Every time I go on a cruise I see people eating snails. That doesn't mean that I"m going to eat them. The same thing goes for Brussels Sprouts. To some folks they may be delicious but to me the nasty.
True..I love brussel sprouts, my daughter hates them. She says they taste like how dirty socks smell?|!?!
Brussel sprout in my number one favorite vegetable. Its bitter taste stimulates my appeitite _ good for the liver.
Nothing but mutant, dwarf cabbage! I don't eat them now, and I ain't eatin' 'em any time in the near future. So saute away, boys!
YOU EAT YOUR VEGIES JOHN THEY'RE GOOD FOR YOUR HEALTH
Take a perfectly good vegetable and make it a cardio-killer with all that slathered butter & cream. Heck! Em' plain and green! Yum.
I only read the panchetta and vidalia recipe as that is a typical combination for me and I wanted to see how someone else might do it. I'm very surprised by all the extra work and inneficiency this writer suggests.
I used a cast iron pan for starters. I get it extremely hot and add either bacon or salted pork belly, sliced in half Brussels and onions.

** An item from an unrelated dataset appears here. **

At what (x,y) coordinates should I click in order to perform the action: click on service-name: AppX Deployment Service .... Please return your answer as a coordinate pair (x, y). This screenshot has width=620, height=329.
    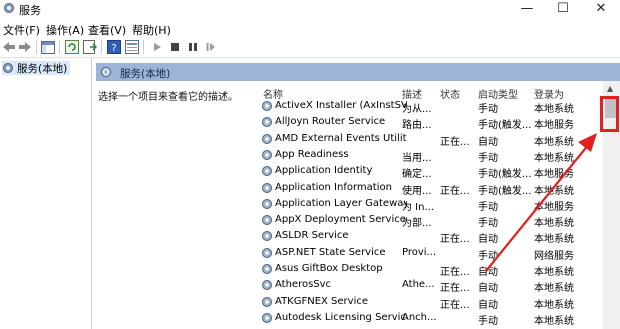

I leave it alone as much as possible to really let the ingredients brown. Flip once or trice over a total of 3 minutes. Place in oven at 350 and leave alone for about 8 minutes. They are done and perfect at that point, although you can still season for taste.
One pan, easy clean up., perfect result.
julienned onions, that is.
Efficient & delicious. This is how the real world needs to cook - one pan, not to many steps. Thanks!
Now here is something a fat person would never eat.
Wanna bet? My brother-in-law cooks them by boiling them lightly in what is basically a butter sauce. I do NOT want to know how many calories is in them, but that's not going to stop me from eating them!
So, what you are saying is that he is a cow.
And you as well.
And you are an @sshole.
Red Wolf is a Marquee Blog troll. A really bad one at that. Just ignore the lame, brain dead buffoon.
I like to cut them in half and steam them; meanwhile saute some onion and diced apples; combine.
Or cut them in half, steam them, saute some onion, combine, pour in a little orange juice.
ct: I like your style, but all I need is boiled brussel sprouts, not overcooked, and I am fine. When the boiled water and the natural juices of the vegetables are combined I find it tastes kind of sweet.
Brussel Sprouts are not part of any food group. My mum made me eat one when we had them at meal times as a kid and I perfected swallowing it whole! I'm 52 now, still cann't stand the things...
THE TASTE OF THINGS COMES FROM THE RECEPTERS IN/ON THE TONGUE. SOME OF US LIKE SOUR/ACID
FOODS/DRINK OTHERS LIKE SWEET ITEMS AS IN CANDY/SUGARS. THEN THERE ARE RECEPTOR FOR SALT. AND POTATO CHIPS ARE TOPS. IT IS IN OUR DNA AND PASSED DOWN FROM PARENTS. EAT/DRINK WHAT YOU ENJOY. PLEASE DO NOT DISPARAGE SOMEONE ELSE'S TASTES/TONGUE!